Does Texas' new voter ID law disenfranchise women?

Critics of voter ID laws contend that they keep the poor, minorities, and students from voting. But women? That's a new one.

Voter ID laws tend to be a partisan issue.

Republican lawmakers generally pass the laws, arguing that stronger measures are needed to combat voter fraud and questioning why anybody would object to making sure only eligible voters cast ballots. Democrats tend to object anyway, waving studies showing that voter fraud is all but nonexistent and that voter ID laws disenfranchise groups like minorities, students, the poor, and the elderly, all of whom are less likely to have the proper identification.

Texas passed one of the nation's stricter voter ID laws in 2011. After a series of obstacles — the Justice Department sued to block the law under the Voting Rights Act, federal courts agreed, then the Supreme Court struck down the voting law's relevant section — the law took effect this week, when early voting started for the Nov. 5 election.

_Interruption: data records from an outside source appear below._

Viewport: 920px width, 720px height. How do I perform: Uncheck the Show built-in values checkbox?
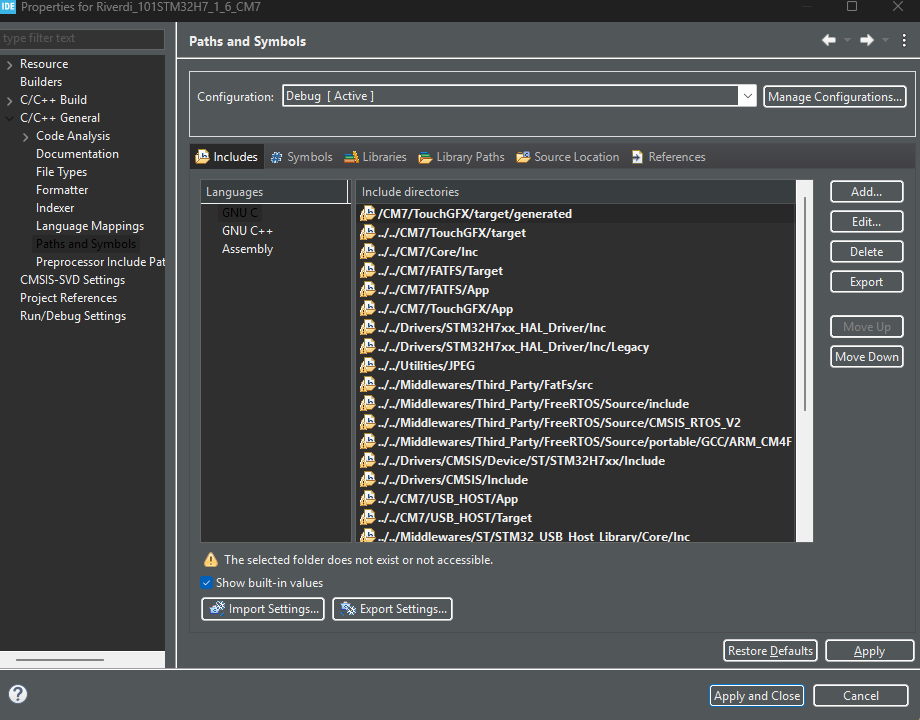pos(206,583)
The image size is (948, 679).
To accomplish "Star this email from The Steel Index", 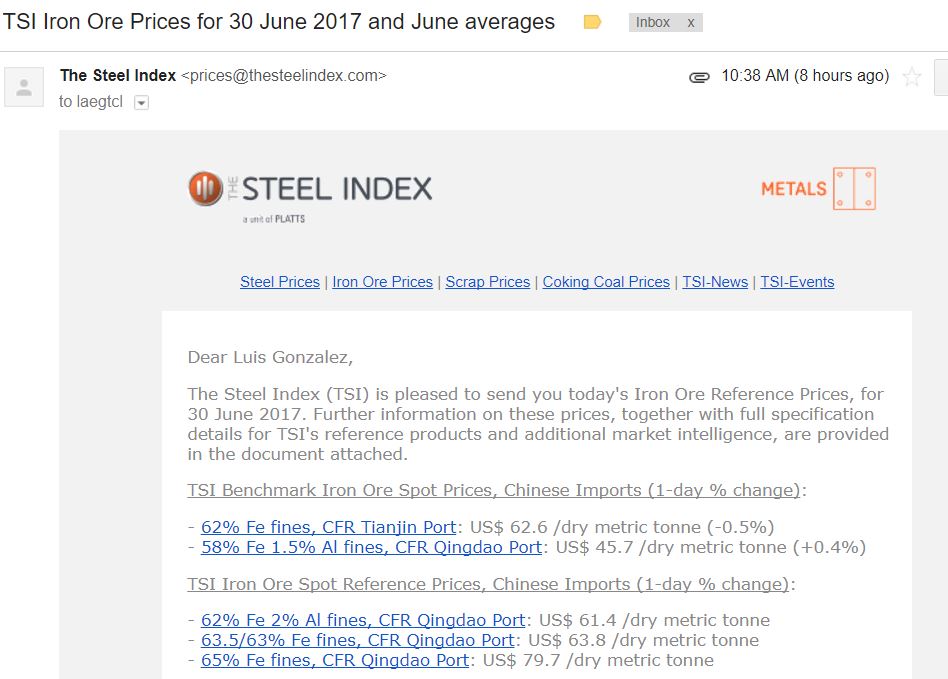I will tap(912, 77).
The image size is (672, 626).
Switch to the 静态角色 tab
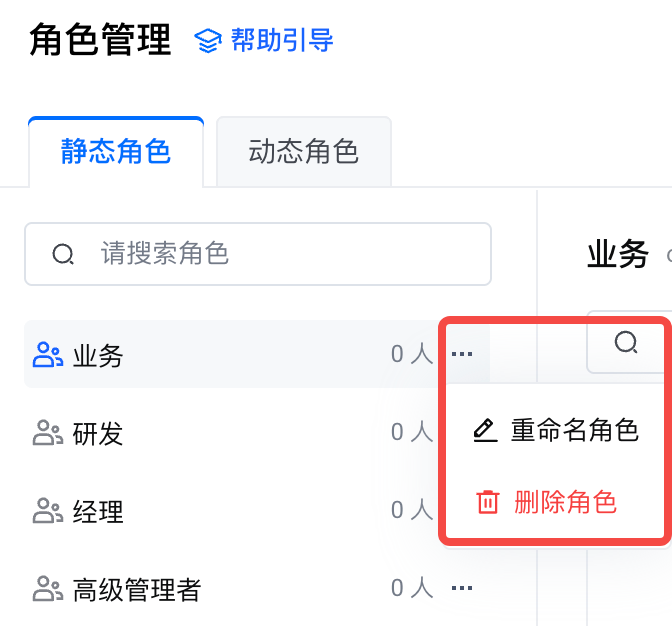click(116, 152)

Critics of the Texas law say that, sure enough, the usual suspects are being disenfranchised. "Based on Texas' own data, 600,000 to 800,000 registered voters don't have the government-issued ID needed to cast a ballot, with Hispanics 46 to 120 percent more likely than whites to lack an ID," says Ari Berman at The Nation. And students?

Texas has the distinction of being one of the few states that allows you to vote with a concealed weapons permit, but not a student ID. Provisions like these suggest that the law was aimed less at stopping voter fraud and more at stopping the changing demographics of the state. Based on what we're seeing thus far, the law might better be described as the Republican Self-Preservation Act. [The Nation]

In Texas, there's a new wrinkle, though. Thanks to a provision in the law that requires the name on a voter's drivers license or other valid photo ID to be "substantially similar" to the name on the voter rolls, some women are reporting trouble voting. One of them was Sandra Watts, a state district court judge in Corpus Christi. She tells her tale to Kiii-TV News:

Watts says that her maiden name is listed as her middle name on her drivers license, as mandated when she got married in 1964. But since her given middle name is listed in the voter database, she was asked to either sign an affidavit swearing she is who she claims to be or cast a provisional ballot.

"What I have used for voter registration and for identification for the last 52 years was not sufficient yesterday when I went to vote," she told Kiii News. "I don't think most women know that this is going to create a problem." Watts won't be the only woman to run into trouble. According to a 2006 study from NYU Law's Brennan Center for Justice, 34 percent of female voters don't have an acceptable form of ID that reflects their current legal name.

Keep in mind that "Watts, as an experienced judge, is familiar with the intricacies of election law," says Aviva Shen at ThinkProgress. The low-income voters, minorities, and students "most likely to be stopped at the polls will be less informed about their rights." Provisional ballots won't be counted, for example, if the voter doesn't subsequently prove her identity.

This sounds pretty bad so far. But state election officials say the worries are exaggerated, that there are protocols in place to keep women from being disenfranchised because of mismatched names.

"We encourage poll workers to look at the entirety of the ID," Alicia Pierce, spokeswoman for the Texas secretary of state's office, tells The Texas Tribune. "If the names are similar but not identical, you sign an affidavit saying you're the same person." In most cases, she adds, poll workers are encouraged to "err on the side of the voter."

And that's the crux of the issue: Implementation of the voter ID law will be in the hands of poll workers with little training or experience with election law, and a significant number of the voters who bother to show up in an off-year election won't be prepared or even aware that the voting rules have changed.

Linda Krefting, president of the Texas chapter of the League of Women Voters, says the law is unnecessary, confusing, and a hindrance to democracy, but she is also opposed to making a big deal out of this potential hindrance to women voters. "We're afraid of scaring people away from the polls," she tells MSNBC. "We need more people voting, not less. We're worried if people make a big to do a about how problematic this law is it's going to encourage people to stay home."

As Democrats say about ObamaCare, the Texas voter ID requirement is the law of the land. It will probably stay that way unless a federal court strikes it down or Texas turns blue — and, since most of the groups that will have a harder time voting tend to vote Democrat, it might well help keep Texas from turning blue. For a while.

Joe Gandelman at The Moderate Voice warns the GOP that you can discourage groups of people from voting for now, but "in this age of social media and the Internet there will be grave consequences for GOPers who enact these laws." Women won't forget which party made it hard for them to vote, he says, and students "don't stay young forever." The GOP "risks alienating an entire generation by targeting them" this way.